About this exercise
Locate, in the data below, the line that contains "You are a computer-use" and the line that contains "Instruction: Expand the +5 MORE tags"; reproduce exactly those two lines and every line between them, nothing more.

Available records
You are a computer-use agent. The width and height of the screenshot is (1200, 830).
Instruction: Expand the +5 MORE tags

...

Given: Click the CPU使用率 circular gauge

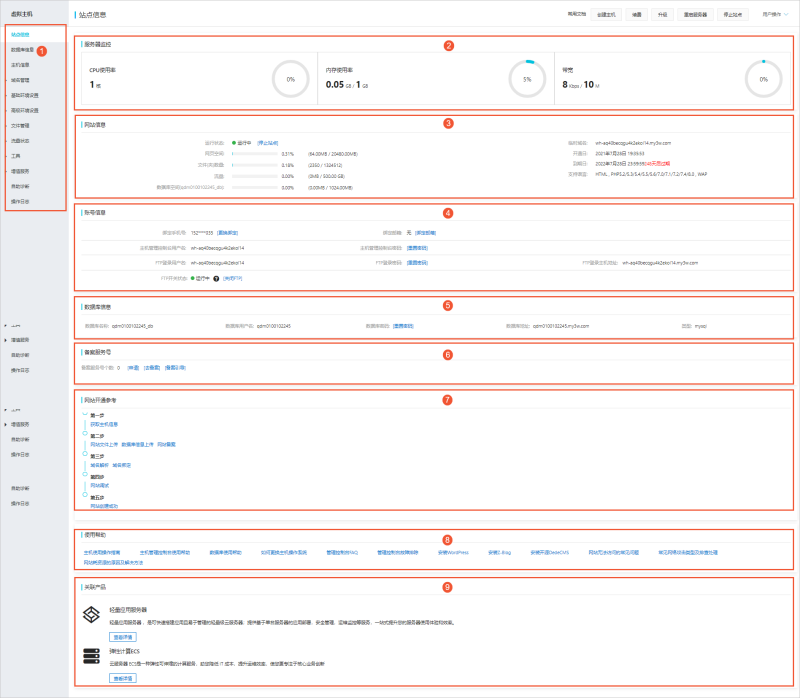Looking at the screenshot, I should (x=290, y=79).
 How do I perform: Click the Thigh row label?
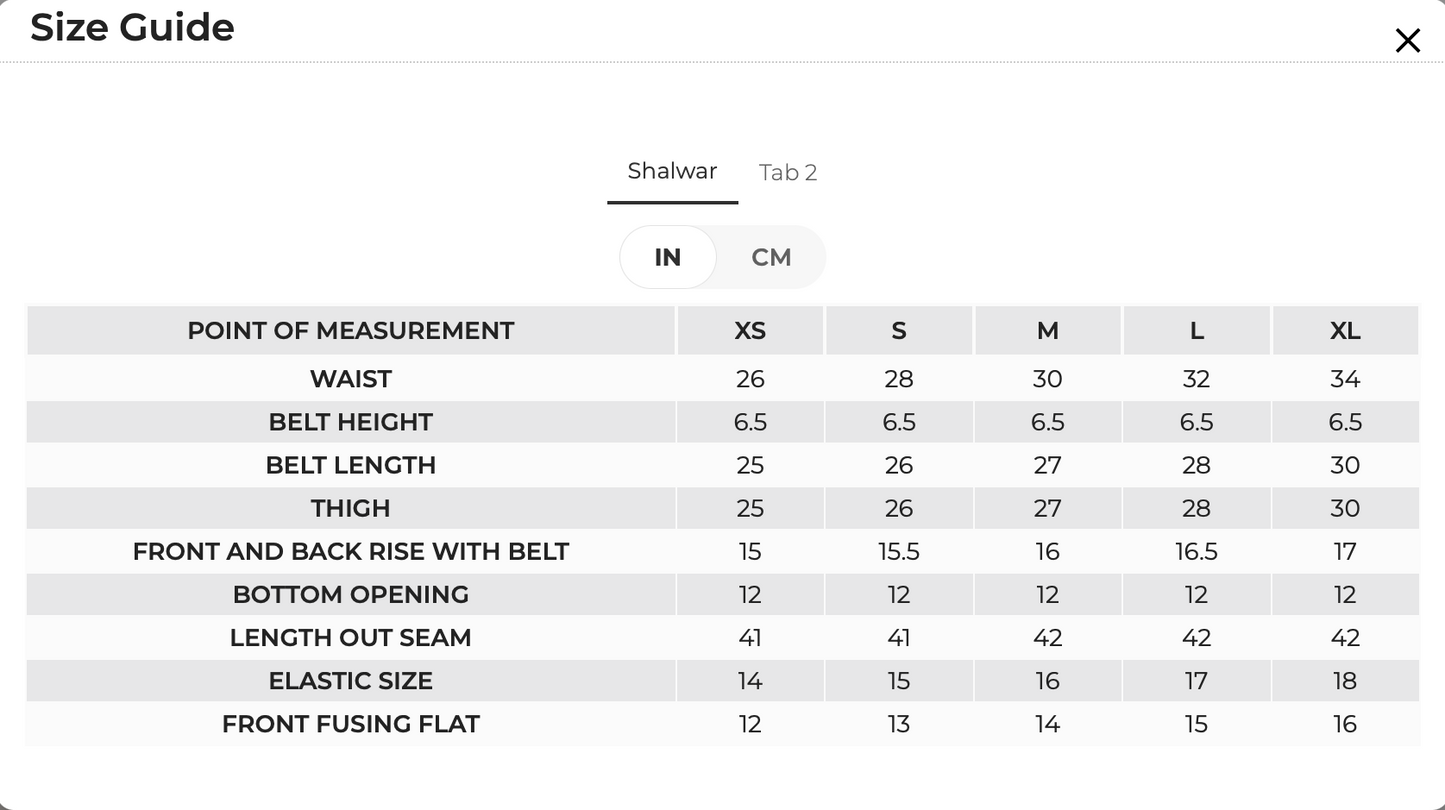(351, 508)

Answer box
You are a computer-use agent. The width and height of the screenshot is (1200, 830).
Instruction: Expand the +5 MORE tags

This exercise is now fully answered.